### EXERCISE OBJECTIVE
Give back every record exactly, with its pictures left out.

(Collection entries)
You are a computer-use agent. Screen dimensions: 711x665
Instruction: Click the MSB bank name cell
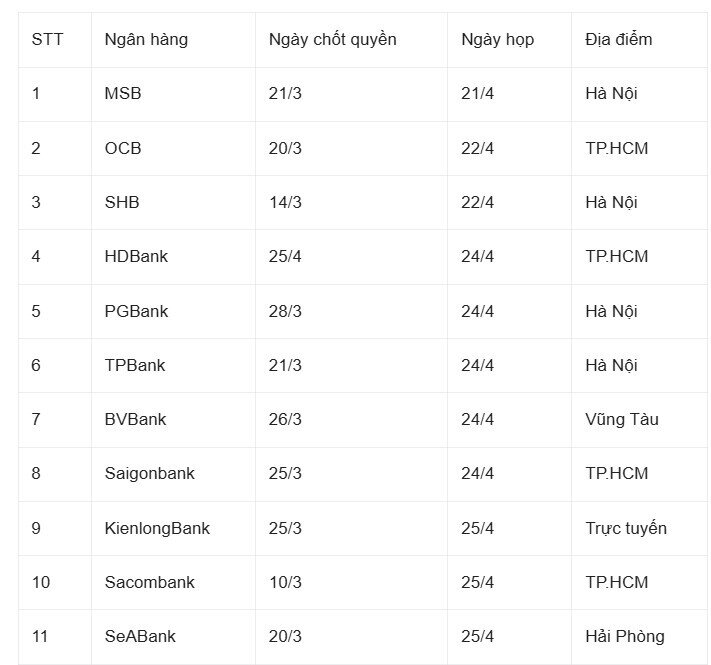(x=123, y=94)
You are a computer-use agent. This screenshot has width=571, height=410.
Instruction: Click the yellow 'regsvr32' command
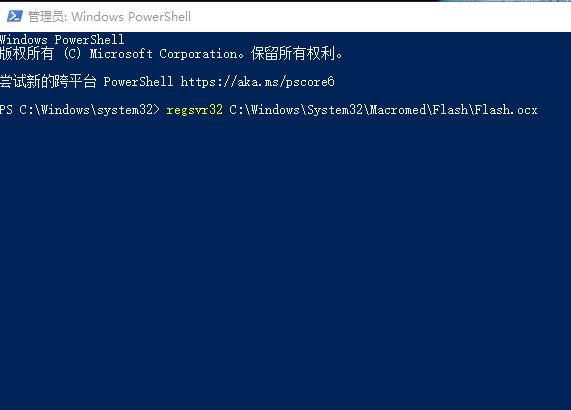(194, 110)
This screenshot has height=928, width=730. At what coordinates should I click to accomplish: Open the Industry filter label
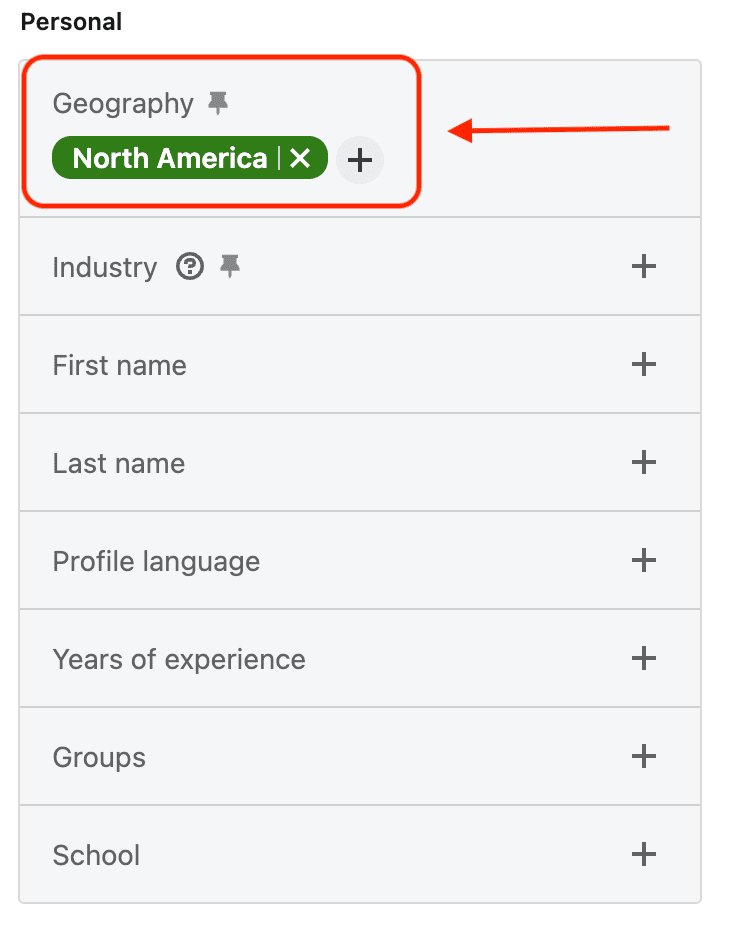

### RESPONSE BOX
You are a computer-use agent. Screen dimensions: 711x665
Instruction: Click the MSB bank name cell
(x=123, y=94)
You are a computer-use agent. This screenshot has width=571, height=410.
Instruction: Click the yellow 'regsvr32' command
(194, 110)
This screenshot has height=928, width=730. At what coordinates should I click to accomplish: Open the Industry filter label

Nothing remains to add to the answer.